+++ TEXTO PARA LEITURA +++

A ideia do bioco surgira ao meu pai ao, não me encontrando à vista de casa, se ter posto a caminho pelo carreiro que descia até à ponta poente da praia, a meio do qual ficava a casa do Manel das Turras. 

O Manel, e a Maria do Manel – como era conhecida – tinham uma mão-cheia de filhos, sendo estas as únicas crianças mais próximas dos arredores da nossa casa, e fazendo o Manel das Turras uns biscates como carpinteiro para o meu pai, um dia trouxera uma das filhas consigo e a Aline passara a minha amiga do peito “lá em baixo”.

E nesse dia em que me escapei sem dizer água vai, o meu pai foi deparar com a Maria do Manel embiocada da cabeça aos pés, a varejar as alfarrobeiras com uma cana. 

O varejo das alfarrobeiras cabia normalmente aos homens, mas a Maria valia tanto quanto muitos homens, o Manel perdia as noites à lula e, lá a maneira deles, cuidavam bem um do outro. 

A colheita da alfarroba começava de manhã cedo, para se encher as sacas de serrapilheira que seguiam de carroça até à entrada de Albufeira, onde a fábrica que as fazia em farinha lançava estrada acima um cheiro, para mim pestilento, que se estendia por quilómetros antes da curva da descida para a vila e ali ficava o verão todo, estarrecido pelo peso do calor em volta.

– Ó Maria, isso não lhe faz calor?

+++

• **TAREFAS A REALIZAR**
**a)** Transcreva do texto o trecho que vai de "O Manel, e a" até "um do outro.".
**b)** Enumere todas as pessoas que o texto designa pelo nome.
O material que se segue não é necessário para resolver o exercício.

+++ REGISTOS EXTRAÍDOS +++

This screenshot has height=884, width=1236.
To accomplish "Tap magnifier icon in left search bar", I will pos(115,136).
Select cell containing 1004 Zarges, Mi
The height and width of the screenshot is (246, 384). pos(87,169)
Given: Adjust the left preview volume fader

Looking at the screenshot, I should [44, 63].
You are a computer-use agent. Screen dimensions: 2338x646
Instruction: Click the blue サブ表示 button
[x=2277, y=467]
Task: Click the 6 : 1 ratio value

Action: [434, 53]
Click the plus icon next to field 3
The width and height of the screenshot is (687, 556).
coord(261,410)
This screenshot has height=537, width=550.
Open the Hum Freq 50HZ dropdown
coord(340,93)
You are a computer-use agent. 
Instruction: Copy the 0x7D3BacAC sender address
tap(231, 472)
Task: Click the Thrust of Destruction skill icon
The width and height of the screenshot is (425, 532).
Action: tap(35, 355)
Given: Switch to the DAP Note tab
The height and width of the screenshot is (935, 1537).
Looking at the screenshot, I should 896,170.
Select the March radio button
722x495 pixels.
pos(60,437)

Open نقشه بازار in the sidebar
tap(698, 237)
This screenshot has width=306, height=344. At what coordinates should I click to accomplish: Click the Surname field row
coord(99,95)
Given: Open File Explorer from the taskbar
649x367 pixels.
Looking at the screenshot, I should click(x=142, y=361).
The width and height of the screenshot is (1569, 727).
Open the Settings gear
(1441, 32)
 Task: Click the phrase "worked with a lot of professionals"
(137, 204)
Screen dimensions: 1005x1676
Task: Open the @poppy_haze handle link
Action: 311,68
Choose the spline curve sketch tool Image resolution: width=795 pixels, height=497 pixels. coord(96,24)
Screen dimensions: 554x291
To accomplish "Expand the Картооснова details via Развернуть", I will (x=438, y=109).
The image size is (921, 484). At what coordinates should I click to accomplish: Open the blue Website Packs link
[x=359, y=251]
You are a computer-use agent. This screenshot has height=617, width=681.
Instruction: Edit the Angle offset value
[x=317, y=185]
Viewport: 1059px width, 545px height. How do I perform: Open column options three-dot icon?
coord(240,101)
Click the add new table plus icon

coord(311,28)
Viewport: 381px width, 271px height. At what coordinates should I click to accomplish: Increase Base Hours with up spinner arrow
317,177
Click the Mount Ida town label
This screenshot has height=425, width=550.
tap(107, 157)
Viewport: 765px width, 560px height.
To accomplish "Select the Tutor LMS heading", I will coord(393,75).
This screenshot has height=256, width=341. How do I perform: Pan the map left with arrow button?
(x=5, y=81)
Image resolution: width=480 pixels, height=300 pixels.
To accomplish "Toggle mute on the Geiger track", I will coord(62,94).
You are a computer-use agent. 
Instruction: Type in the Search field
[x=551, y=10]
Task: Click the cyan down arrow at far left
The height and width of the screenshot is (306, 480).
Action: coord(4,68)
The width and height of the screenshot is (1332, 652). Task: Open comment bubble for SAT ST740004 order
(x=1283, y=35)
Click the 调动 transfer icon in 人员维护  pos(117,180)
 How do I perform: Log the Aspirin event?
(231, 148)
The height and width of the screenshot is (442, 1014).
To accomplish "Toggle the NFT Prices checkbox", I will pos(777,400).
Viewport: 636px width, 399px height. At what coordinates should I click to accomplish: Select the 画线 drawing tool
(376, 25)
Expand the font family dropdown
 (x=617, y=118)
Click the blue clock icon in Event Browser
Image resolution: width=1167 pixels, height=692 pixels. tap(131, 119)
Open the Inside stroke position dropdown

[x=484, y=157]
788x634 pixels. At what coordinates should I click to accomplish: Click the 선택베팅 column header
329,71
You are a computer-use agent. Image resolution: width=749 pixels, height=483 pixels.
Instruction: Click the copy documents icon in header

+++

• **RESPOSTAS DO EXERCÍCIO**
**a)**
O Manel, e a Maria do Manel – como era conhecida – tinham uma mão-cheia de filhos, sendo estas as únicas crianças mais próximas dos arredores da nossa casa, e fazendo o Manel das Turras uns biscates como carpinteiro para o meu pai, um dia trouxera uma das filhas consigo e a Aline passara a minha amiga do peito “lá em baixo”.

E nesse dia em que me escapei sem dizer água vai, o meu pai foi deparar com a Maria do Manel embiocada da cabeça aos pés, a varejar as alfarrobeiras com uma cana. 

O varejo das alfarrobeiras cabia normalmente aos homens, mas a Maria valia tanto quanto muitos homens, o Manel perdia as noites à lula e, lá a maneira deles, cuidavam bem um do outro.

**b)** Manel das Turras, Maria do Manel, Aline